> _Problem to solve_:
Set down, exactly and with nothing added, the lines running from the one that holds "Where should I" to the final line of the records. Pictures stay out of the copy.
___ Input for this task ___
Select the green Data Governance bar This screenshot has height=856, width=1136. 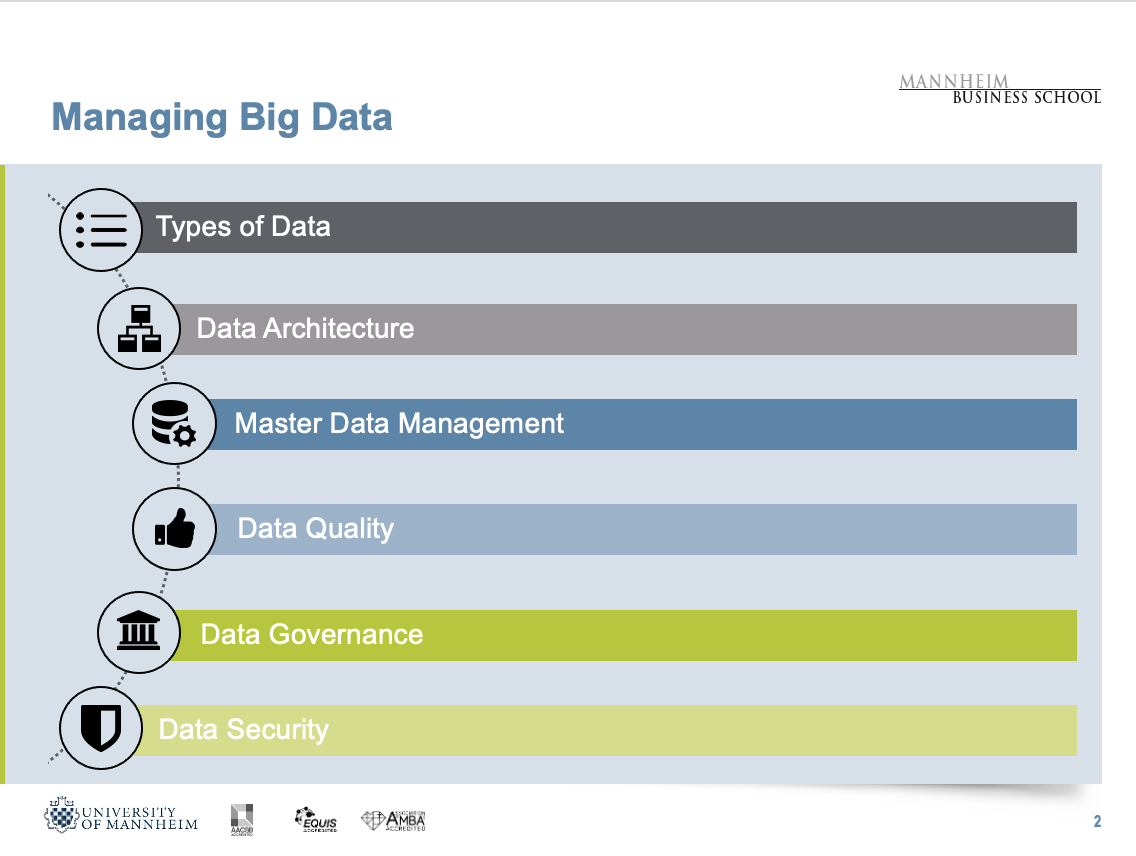tap(620, 635)
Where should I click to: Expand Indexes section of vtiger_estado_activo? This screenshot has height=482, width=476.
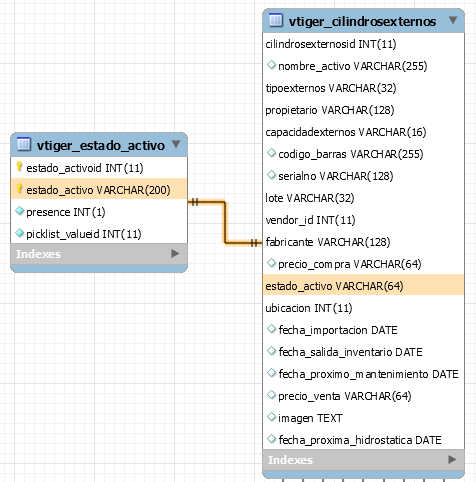tap(175, 254)
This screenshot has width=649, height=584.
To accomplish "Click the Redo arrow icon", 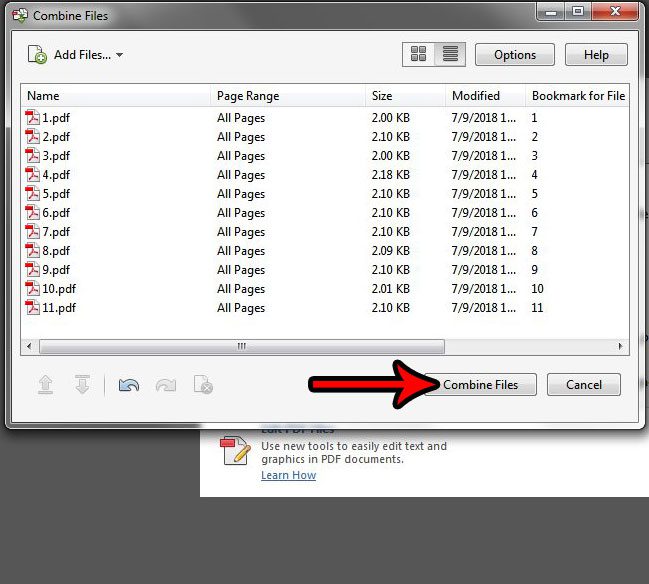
___
> _Finished task_:
Where should I click to: Expand Indexes section of vtiger_estado_activo? This screenshot has height=482, width=476.
tap(175, 254)
This screenshot has width=649, height=584.
To accomplish "Click the Redo arrow icon", 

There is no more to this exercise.